I have seen the PCS show three times, and each night D’Arcy Dersham’s performance as Brooke grew a little more on me. She perhaps starts off as a little too jagged and wild funny, cackly, but when things get serious and the inner pain comes out, Dersham is doing some splendid work here. Sit up close and keep your eye on her for the last 15 minutes of the play. And when the moment comes to throw out everything we thought we knew – it’s physically and visually unforgettable.

Joel Reuben Ganz as the employed but still kind of screw up younger brother is very, very funny indeed, and he is given some of the funniest lines. He also gathers steam and strength as the laughs fall away.

Speaking of funny, Susan Cella as the other Jew from Texas mows down the scenery and her sister like a guerrilla fighter on a mission. Whereas Polly has gone respectable and embraced the power structure, Silda remains the outsider ready to hurl (not just lob) bombs at all of her sister’s (and thus yours, dear audience member) core beliefs. Whether she is trying to suck a forbidden contact high out of a wisp of pot in the air, inhaling the paint off the inside of a coffee cup that just held bourbon a moment before, or parading her “Pucci” (“They don’t have fake at Loehmann’s!”), Silda brings a reality check and marvelously rough presence to the white and tan Palm Springs get away.

Having seen the show on Broadway to a deafening reception, it was fascinating to watch at least five or six jokes in the first 20 minutes which reduced the New York house to smoking cinders hit the air in Portland to – complete silence. Many of these have specific Jewish context or reference which may be unknown to Oregonians. Perhaps realizing by now they are not going to get a laugh, the actors are delivering these laugh lines briskly and moving on without pausing, but it’s a shame that Portlanders are deprived of hearing how utterly Baitz connects with (and delights) his home town crowd.

In one example, when Polly says “My people!”, in New York you could barely even hear that line because the tidal wave was already building from the previous line to the laugh and what everyone knew. The New York audience practically shouted the line for her. In Portland, people may not have even understood what she meant – let alone how funny the moment is. Anyway, for those unfamiliar with the tribe, the first third of the play could involve a few blank stares. Do your part – get the room started and laugh raucously as Silda would do if she were in the audience, and maybe you’ll unshackle everyone else. There’s also a great throw away line about divorce from Brooke that should connect with any audience – but strangely didn’t here.

One unfortunate choice here is the sound design. The misuse of music (muzak, really) in the PCS building has been going on for some time.

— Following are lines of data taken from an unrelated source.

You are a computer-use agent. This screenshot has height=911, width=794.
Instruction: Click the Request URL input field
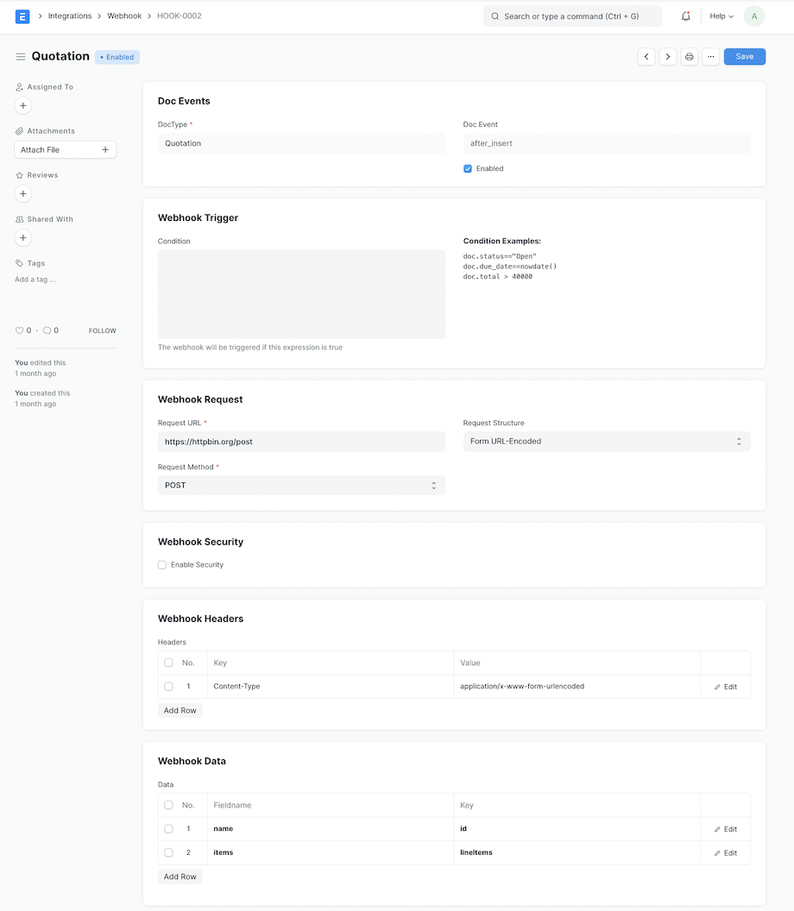(301, 442)
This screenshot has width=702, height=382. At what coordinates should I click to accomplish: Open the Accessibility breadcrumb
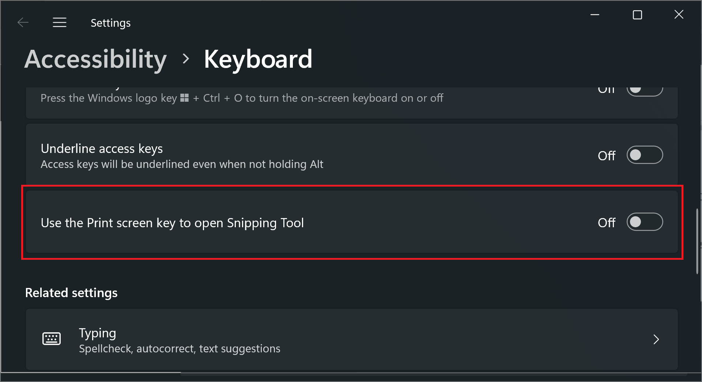tap(95, 59)
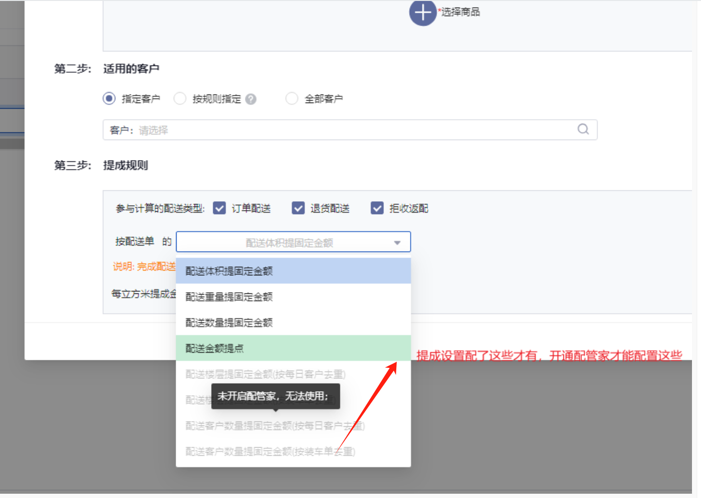Image resolution: width=701 pixels, height=498 pixels.
Task: Choose the 配送重量提固定金额 option
Action: 229,297
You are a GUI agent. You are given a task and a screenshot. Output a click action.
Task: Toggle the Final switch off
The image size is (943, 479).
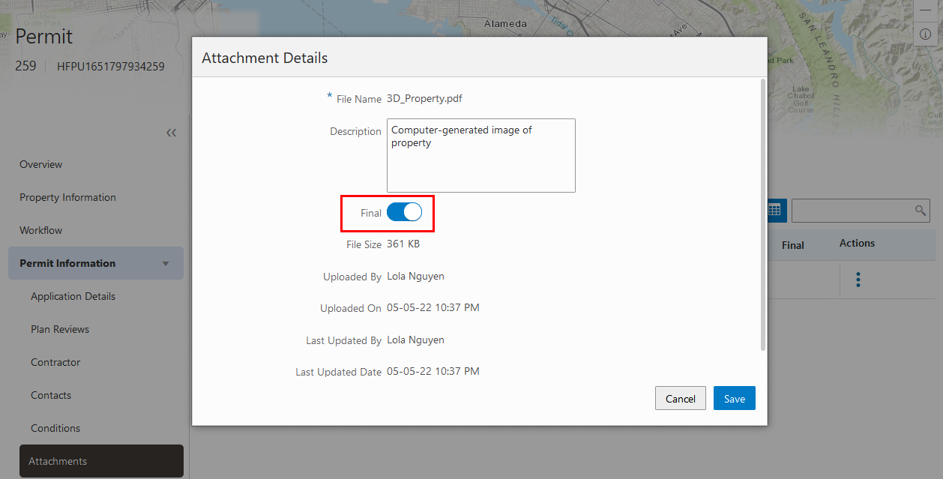[x=405, y=213]
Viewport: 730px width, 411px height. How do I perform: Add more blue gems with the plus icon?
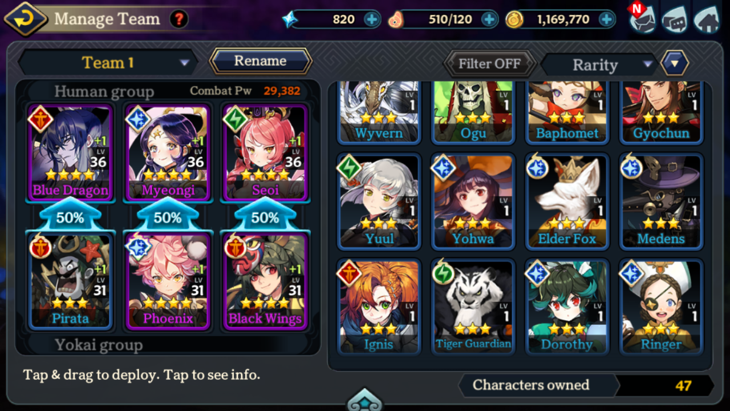tap(372, 19)
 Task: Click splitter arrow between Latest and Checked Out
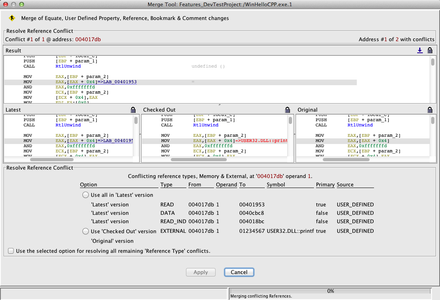tap(140, 134)
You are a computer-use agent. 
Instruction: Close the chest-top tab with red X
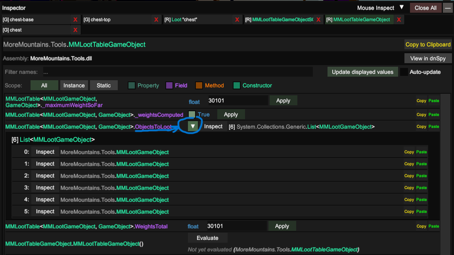point(156,20)
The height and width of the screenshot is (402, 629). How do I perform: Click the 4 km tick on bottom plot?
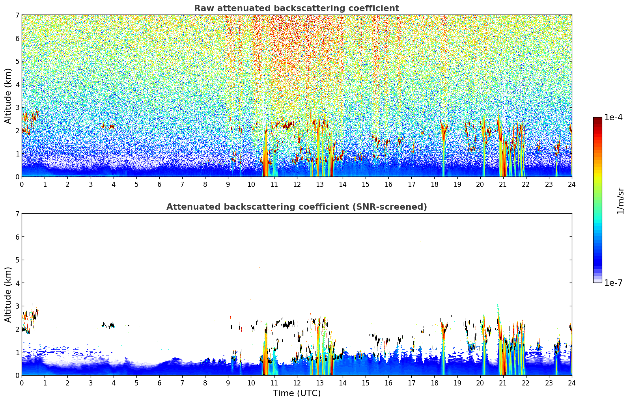click(x=17, y=283)
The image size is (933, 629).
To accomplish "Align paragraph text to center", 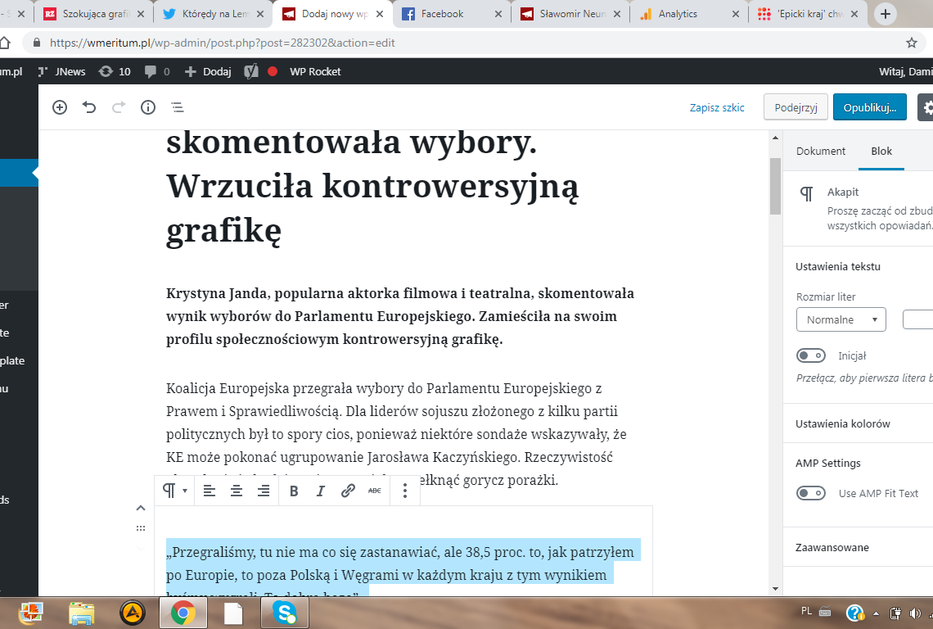I will (237, 491).
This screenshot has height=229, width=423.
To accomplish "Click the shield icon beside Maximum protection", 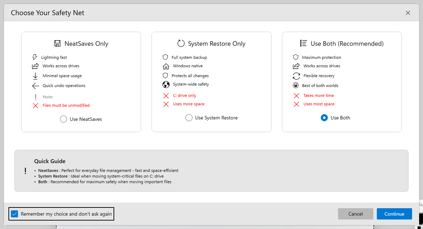I will (296, 57).
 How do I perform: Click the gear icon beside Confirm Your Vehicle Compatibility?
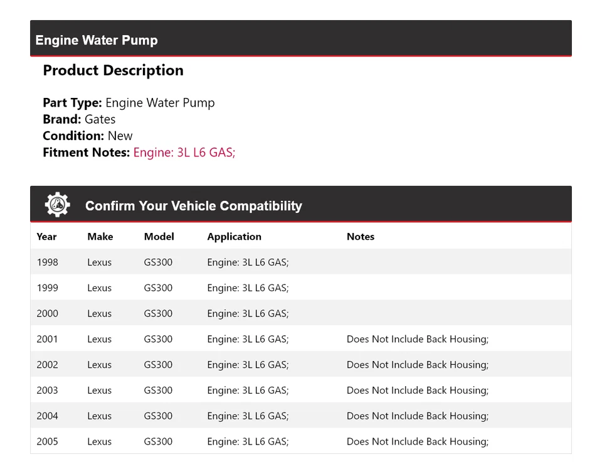point(57,205)
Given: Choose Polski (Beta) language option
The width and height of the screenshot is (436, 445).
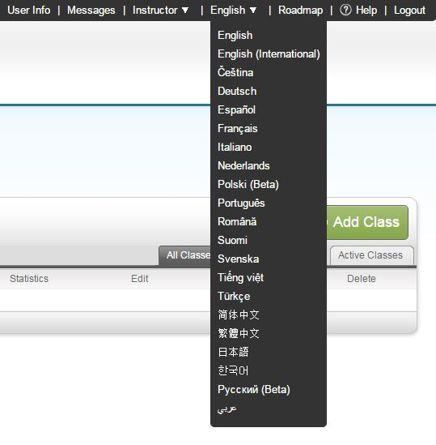Looking at the screenshot, I should tap(248, 185).
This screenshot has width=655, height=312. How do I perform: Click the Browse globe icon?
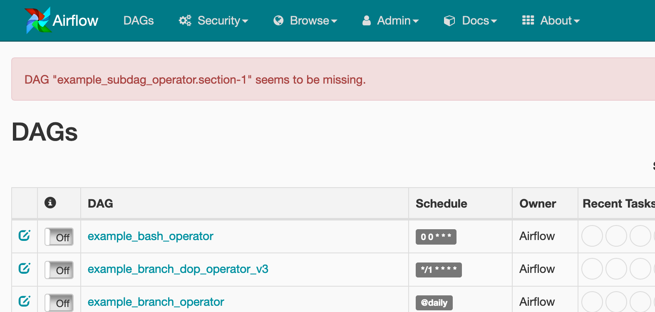pyautogui.click(x=278, y=20)
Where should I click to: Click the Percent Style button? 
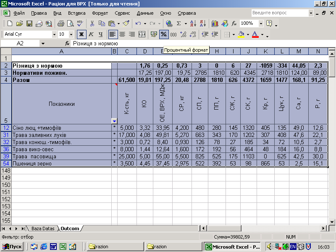(163, 34)
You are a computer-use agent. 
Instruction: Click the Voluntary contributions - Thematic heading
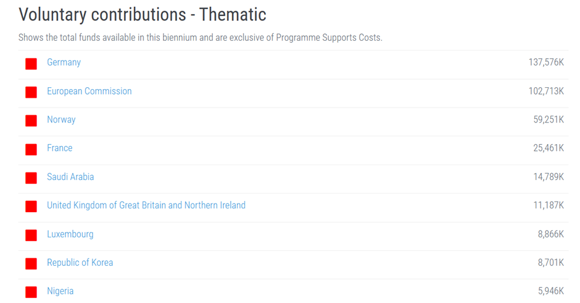pos(142,14)
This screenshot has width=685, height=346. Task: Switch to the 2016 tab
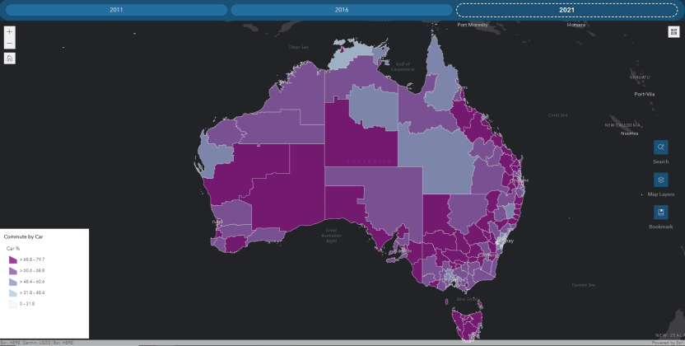coord(341,10)
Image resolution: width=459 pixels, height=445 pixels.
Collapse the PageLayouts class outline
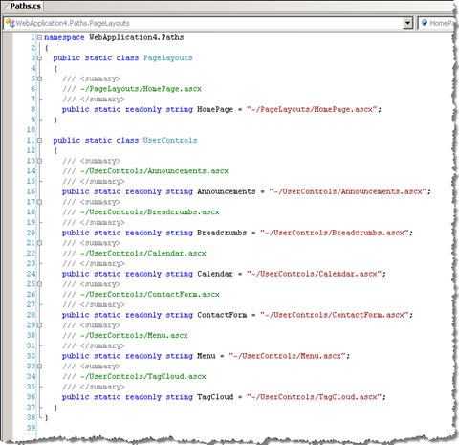[x=39, y=58]
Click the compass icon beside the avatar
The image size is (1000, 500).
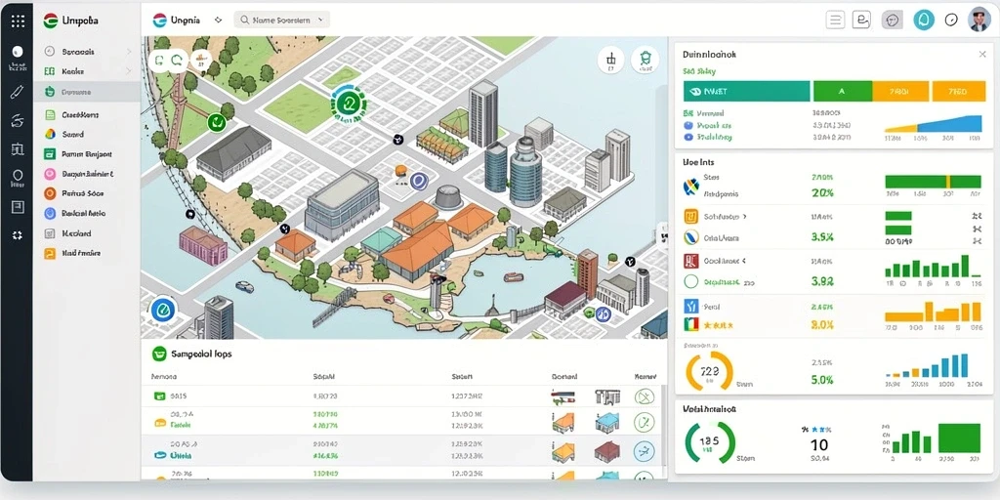[951, 20]
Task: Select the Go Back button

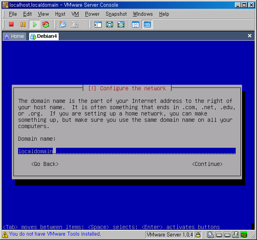Action: 45,164
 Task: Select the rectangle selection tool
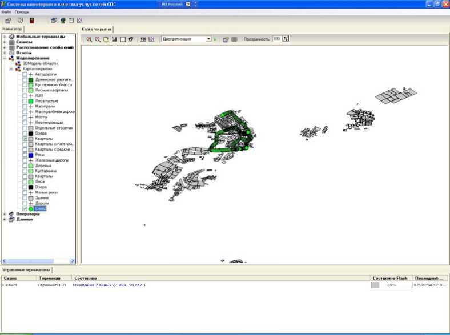pyautogui.click(x=123, y=39)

The only other public spaces I know that so relentlessly pump music into every nook and cranny are malls and airports, neither of which would be good models for an artistic organization. Why exactly is Led Zeppelin’s “Rock and Roll” being beamed into the men’s room or lobby – regardless of what play is on or what else is happening? Serious white man’s over bite syndrome alert. It’s not “hip” (Led Zeppelin??), it’s not exciting. It feels like music is being used as emotional programming, an attempt to send people home with a whiff of emotion from the music at least – if not from the work on stage.

Why are cliched 60’s and 70’s songs blasting at us every second that OTHER DESERT CITIES is not on stage? This becomes supremely invasive and annoying at intermission and at the close of the play. Instead of being left with our own thoughts, conversation and the perfectly sufficient echoing music of Baitz’s dialogue and play in our heads to wander out into the night and consider that the great American play lives, all of a sudden – BAM – it’s Cat Stevens or the Beach Boys. I dare say Baitz would be horrified if he had to sit through the musical straight-jacketing covering every inch of the production here. The play is plenty good enough to create its own atmosphere and mood without audio wallpaper.

If you are in a position to say something to someone about this – please do! Speak up about the cheese ball barrage of canned music inside what should be a cathedral for the live spoken word.